What you need to do |
Answer these from the cycling blog post.
(a) From which town did the rider set off on this day?
(b) Which road is the only option for the end to end rider after the bridge crossing north of that town?
(c) What did the rider stay to try at the tearoom after the scone?

Provided text |

Sunday 15 September 2013

A Rare Treat


It was somewhat fitting today that I rode the last twenty miles of my lejo'g into the setting sun. It gave a warm glow to what has been a fantastic experience. It was also fitting that the same run into Thurso was into a block twenty mile an hour headwind. Riding a lejo'g may be a fantastic experience, but it's also bloody hard.
I was lucky with the weather today. I set off from Tain in the pouring rain, but the wind was squarely behind me from the south west, and it was a good strong wind too. Gradually the intervals between the heavy showers grew longer than the showers themselves; from the optimistic cyclists perspective that's glass half full territory.
From the Durnoch Bridge crossing just north of Tain, there is only one option for the end to end rider and that's the A9 that hugs the coast. It's not a picture postcard landscape with wild moors and a grey sea, and it's obviously a hard land to live in with squat, one storey buildings that keep low to withstand the weather.
There's a sequence of three or four decent climbs, each one lower than the next. At the summit of the last I stopped in a tiny tearoom amongst some original crofters cottages. It was a busy little place, predominantly with locals catching up on the gossip. The scone was of such a good quality, I had to stay to see if the pineapple and sultana loaf came to the same standard.
The closer you get to John O'Groats, the more bleak the landscape becomes. For me it also coincided with a prolonged and intense shower and I just wanted to get there. The rain continued as I made my way up the famous "last hill", built by mother nature merely to taunt end to end cyclists. Of course the sun came out as I crested the rise, and I was blessed with a triumphant descent down to the long awaited signpost.
There was no welcoming party or brass band, just some mildly curious tourists, but that was no disappointment to me. From the outset this was about the journey not the destination. I stopped for a large coffee and warmed myself with my self satisfaction.

Information supplied |
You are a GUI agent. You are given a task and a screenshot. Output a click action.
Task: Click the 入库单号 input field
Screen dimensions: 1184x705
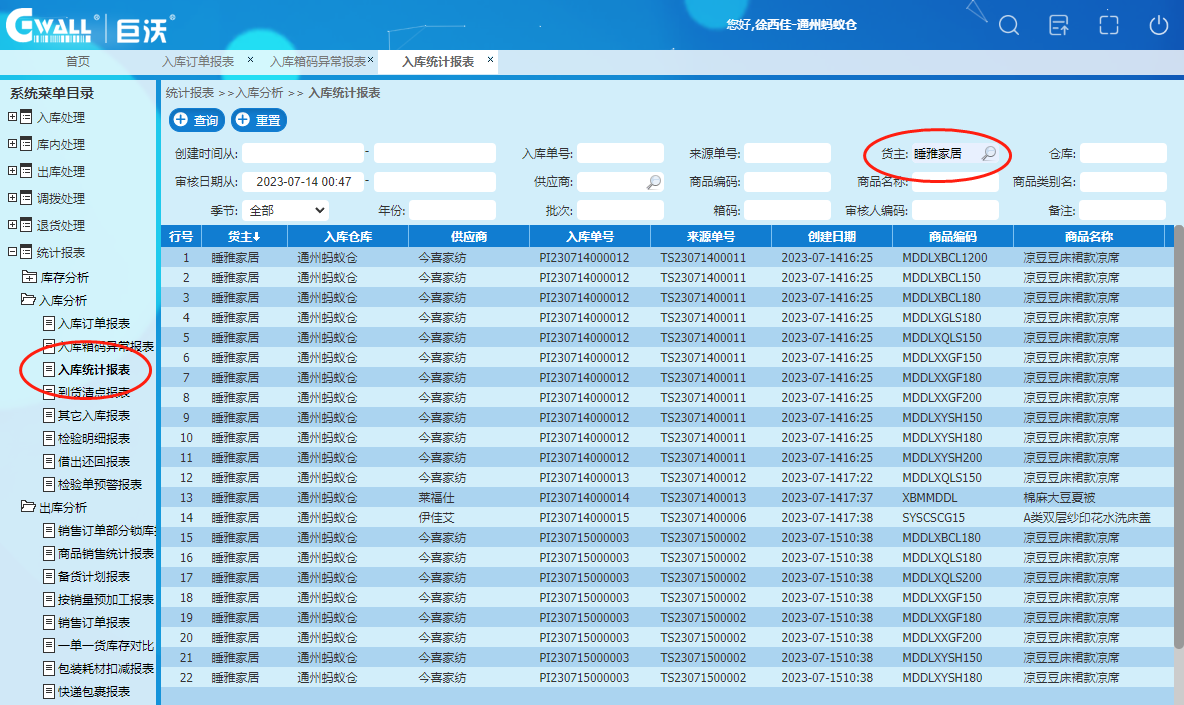pos(620,153)
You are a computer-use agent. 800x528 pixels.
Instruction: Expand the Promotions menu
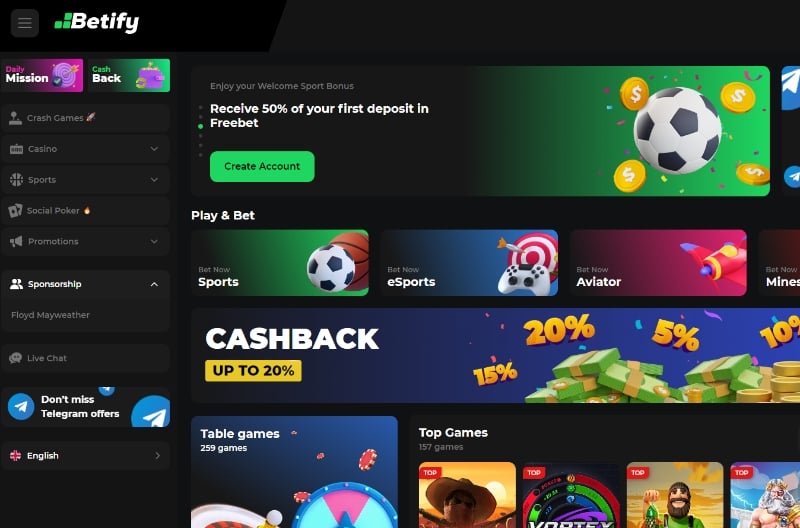point(85,241)
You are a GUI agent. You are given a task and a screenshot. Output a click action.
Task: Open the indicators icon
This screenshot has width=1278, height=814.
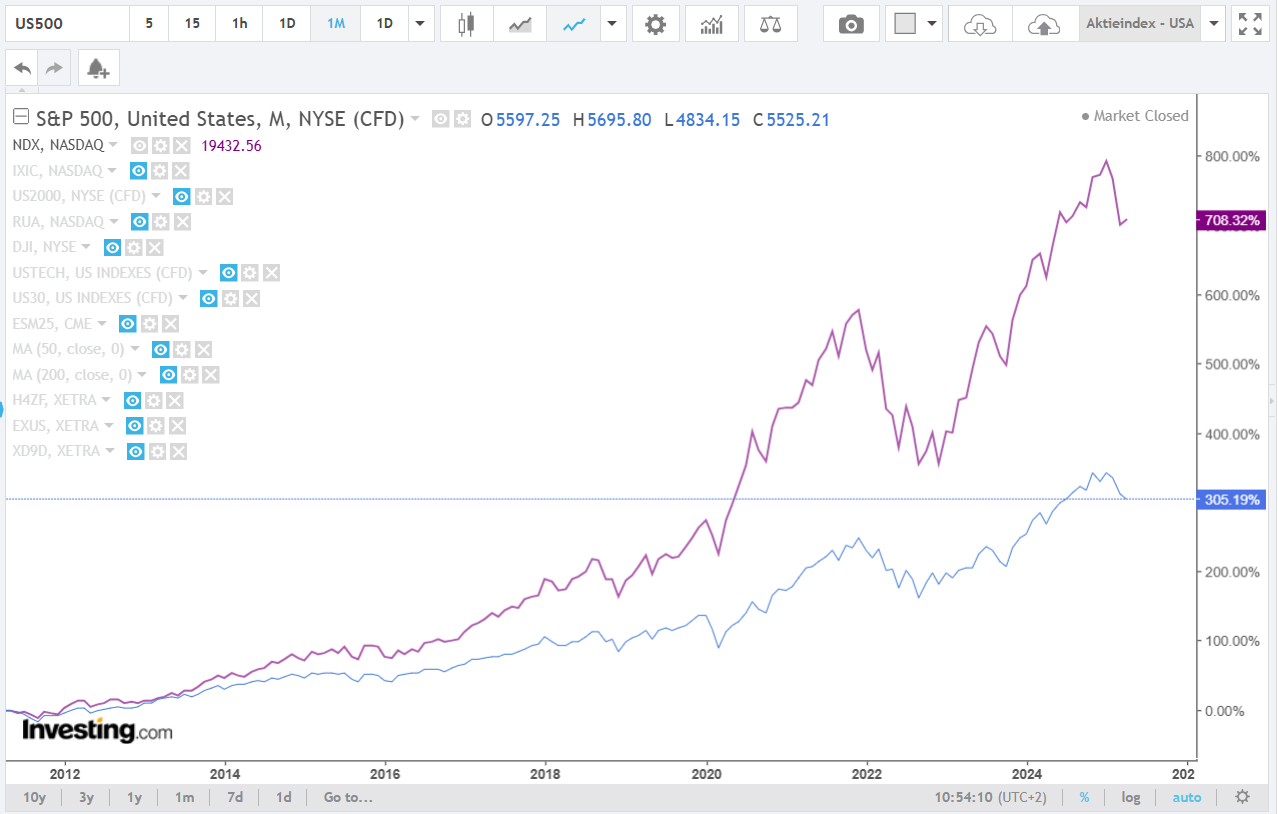(x=713, y=24)
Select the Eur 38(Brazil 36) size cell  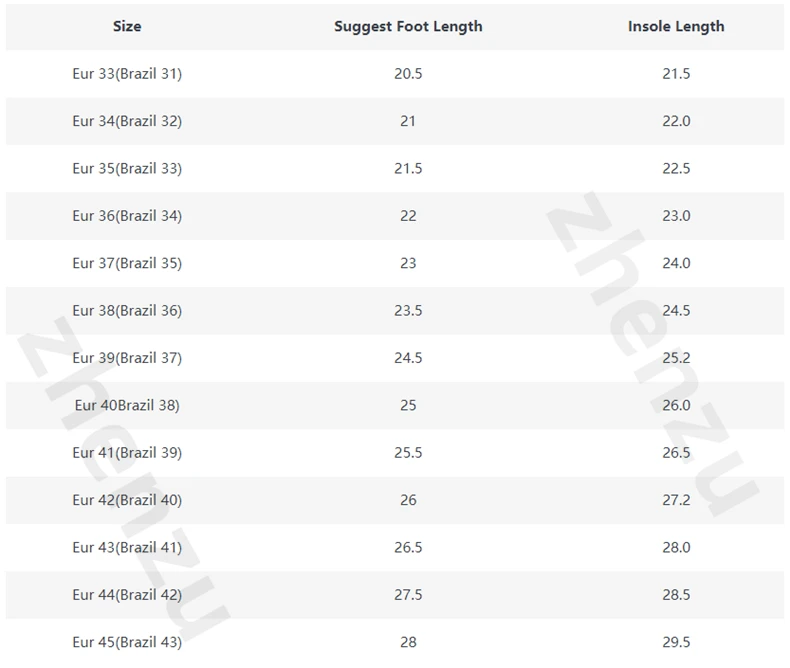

Written response |
(a) Tain
(b) The A9
(c) The pineapple and sultana loaf